* PROBLEM TO WORK ON:
Reproduce word for word the items below, starting at the line containing "Click the word" and continuing through the end of the items, and omit the pictures from your copy.

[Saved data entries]
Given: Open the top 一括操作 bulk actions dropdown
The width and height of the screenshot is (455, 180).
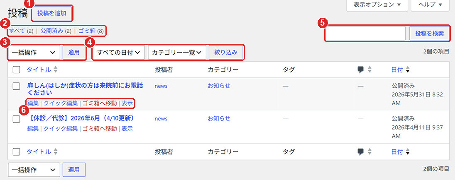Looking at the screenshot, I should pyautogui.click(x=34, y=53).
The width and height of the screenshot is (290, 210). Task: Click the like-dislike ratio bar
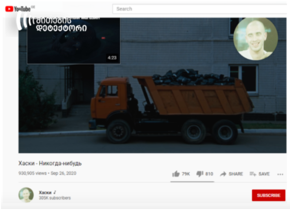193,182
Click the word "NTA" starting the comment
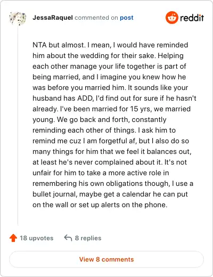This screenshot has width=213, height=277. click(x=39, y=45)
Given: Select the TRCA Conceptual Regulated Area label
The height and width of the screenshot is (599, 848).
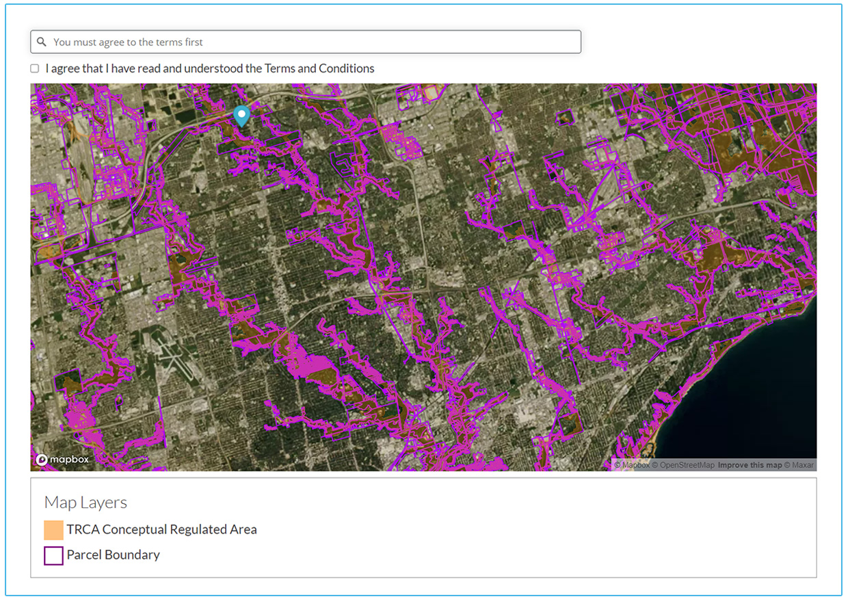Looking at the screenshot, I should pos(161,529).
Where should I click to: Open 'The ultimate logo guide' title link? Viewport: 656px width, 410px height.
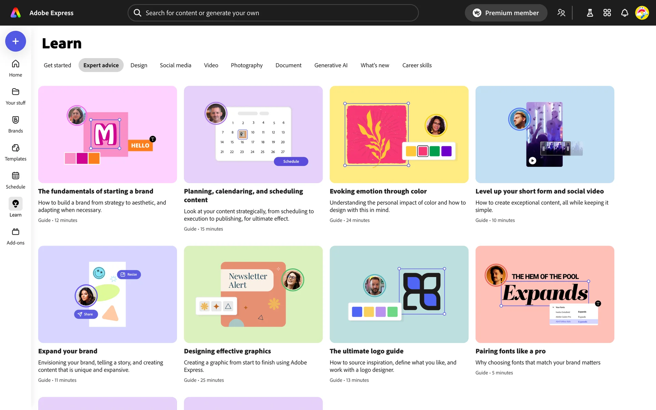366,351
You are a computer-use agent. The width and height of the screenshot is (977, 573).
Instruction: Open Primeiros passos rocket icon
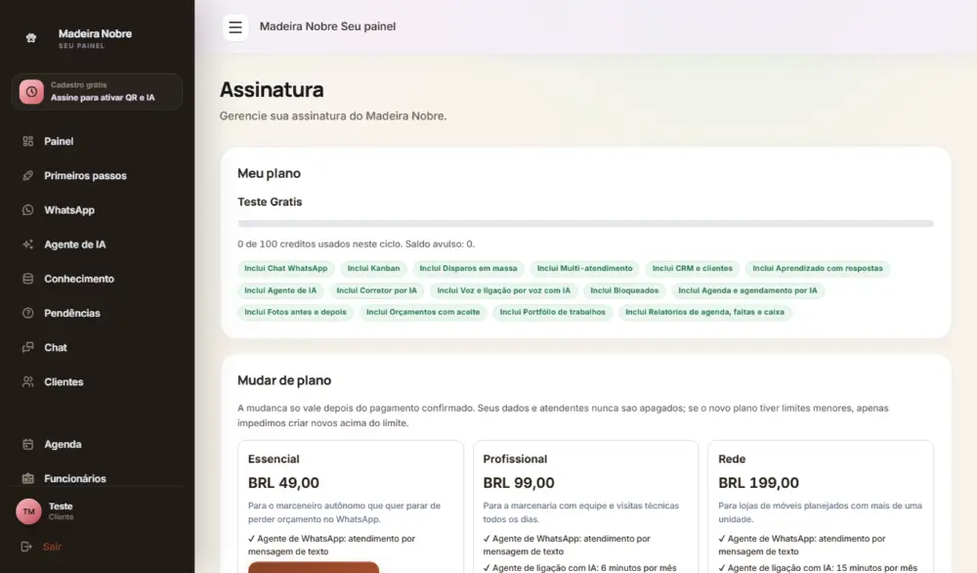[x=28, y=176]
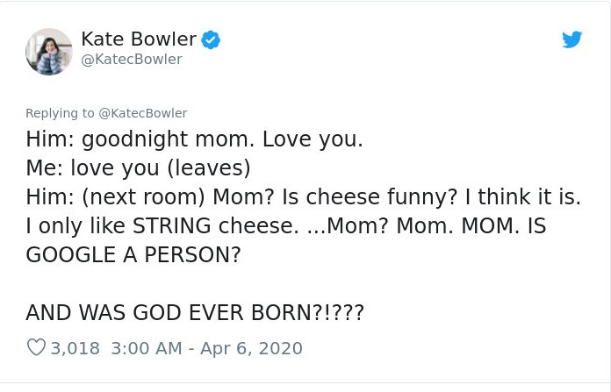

* CORRECT ANSWER:
Click the word "NTA" starting the comment
This screenshot has width=213, height=277. click(x=39, y=45)
Given: Select the TRCA Conceptual Regulated Area label
The height and width of the screenshot is (599, 848).
Looking at the screenshot, I should pos(161,529).
Where should I click to: Open 'The ultimate logo guide' title link? Viewport: 656px width, 410px height.
366,351
You are a computer-use agent. The width and height of the screenshot is (977, 573).
Instruction: Open Primeiros passos rocket icon
[x=28, y=176]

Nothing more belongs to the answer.